La curiosidad la constituye que sola vez se incorporó la categoría video dentro de la propuesta de la Bienal, esto sucedió en 1996, Manuel Ferré obtuvo el Premio Adquisición en esta categoría por su producción “Gesetz und expeiment”. En 2013 se abrieron categorías relacionadas; video arte y arte sonoro. La Bienal no siempre contó con fondos públicos para realizar la premiación, entre 1999 y 2003 la Fundación Telefónica costeaba los mismos, esto se repitió en 2008 y 2009. Actualmente, los aportes los brinda la Municipalidad y el Concejo Deliberante.
En 2014, se propuso que los artistas enviaran el proyecto de su obra. De esta forma, el formato proyecto. Con esta nueva modalidad se desplazó la presentación de un objeto artístico concluido, listo para ser expuesto, para darle importancia a los procesos de creación y de montaje. También modificó la noción habitual de obra de arte ya que no se valoriza únicamente el objeto sino todas las etapas para culminar en él, evidenciando un costado intelectual en donde se investigó y proyectó una idea, continuando con su producción cada artista en su taller o en sitios específicos de los Museos, su concreción en el espacio con el montaje, su instalación definitiva en las salas y las reflexiones o lecturas posibles que aparecen en la posteridad de la interacción con el público.

SELECCIONADOS 2017
“El Paraíso de los creyentes” de Nicolás Martella, exhibe una biblioteca en formación con un denominador común: todos los libros se titulan el “Arte de...”, las áreas y géneros son muy amplios, coexisten “El arte del Feng- Shui”, “El arte de amargarse la vida y “El arte de amar”. El artista Gonzalo Maciel exhibe un tótem en medio de la sala y propone trasladar al visitante, mediante la activación de sus sentidos, a un luminoso atardecer, bajo el título “Todos los colores del mundo”. También, forma parte de la muestra “Falsos amigos”, Lihuel González creó un software de computadora que traduce al español y reinterpreta los escritos de una serie de libros en idioma extranjero, genera nuevos contenidos y pone en jaque la idea de autor y de originalidad.

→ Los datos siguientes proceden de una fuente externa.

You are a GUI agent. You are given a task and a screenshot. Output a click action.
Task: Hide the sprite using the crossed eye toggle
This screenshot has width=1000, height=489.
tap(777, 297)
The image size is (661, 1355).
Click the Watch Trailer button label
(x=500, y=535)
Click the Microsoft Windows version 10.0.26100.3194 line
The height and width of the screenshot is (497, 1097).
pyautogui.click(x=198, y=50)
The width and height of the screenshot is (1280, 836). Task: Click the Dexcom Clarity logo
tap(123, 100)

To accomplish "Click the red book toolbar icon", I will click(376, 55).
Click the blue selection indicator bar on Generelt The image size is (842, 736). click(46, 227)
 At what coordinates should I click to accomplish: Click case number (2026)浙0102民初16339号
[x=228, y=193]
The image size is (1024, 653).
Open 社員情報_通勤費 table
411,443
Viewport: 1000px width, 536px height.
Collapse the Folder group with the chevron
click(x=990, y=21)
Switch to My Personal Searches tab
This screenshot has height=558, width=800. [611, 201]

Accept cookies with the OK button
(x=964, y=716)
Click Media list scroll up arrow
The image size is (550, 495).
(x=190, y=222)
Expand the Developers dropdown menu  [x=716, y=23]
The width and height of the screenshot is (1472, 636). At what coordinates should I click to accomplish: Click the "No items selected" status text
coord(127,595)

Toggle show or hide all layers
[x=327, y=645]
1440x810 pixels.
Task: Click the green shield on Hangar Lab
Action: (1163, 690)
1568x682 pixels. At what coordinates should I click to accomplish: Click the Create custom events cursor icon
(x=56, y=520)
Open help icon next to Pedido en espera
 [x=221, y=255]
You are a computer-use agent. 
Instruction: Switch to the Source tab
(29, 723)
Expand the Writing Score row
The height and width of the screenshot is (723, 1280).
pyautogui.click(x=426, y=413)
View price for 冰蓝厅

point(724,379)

La CONU es una organización internacional que piensa el lugar y el modo en que se inserta Argentina en el mundo globalizado. Durante cinco meses, funcionará en una de las salas de los Museos, una oficina consular de dicha entidad, renombrada como la ONU del conurbano y que cuenta con Nicolás Testoni como embajador. Rodrigo Barco propone “Mi (Museo Inmaterial)”, busca generar una reflexión sobre el espacio que ocuparon las artes visuales durante los años ´50, durante el primer gobierno de Perón. “Estandartes del color” plantea la expectativa de que el tránsito modifique a la obra y al mundo que la contiene, la autoría es de Marina Daiez, oriunda de la ciudad de Buenos Aires. Guido Poloni con “Se lo ponemos después” reivindican la elaboración de aceite de oliva, originado de la cosecha del olivo ubicado en el jardín trasero de los Museos, una forma de incorporar el árbol al patrimonio artístico de la ciudad, la meta es su resguardo. Finalmente, Natalia Forcada expone una serie escultórica perfomática basada en la realización de prótesis con instrumentos musicales, “Prótesis para músicos” puede ser tocada adosándola como prótesis al cuerpo del intérprete.
La Bienal se puede visitar de martes a viernes de 14 a 20 horas, los días sábados de 16 a 20 horas en su sede de Sarmiento 450. Estará vigente hasta el 16 de febrero del próximo año.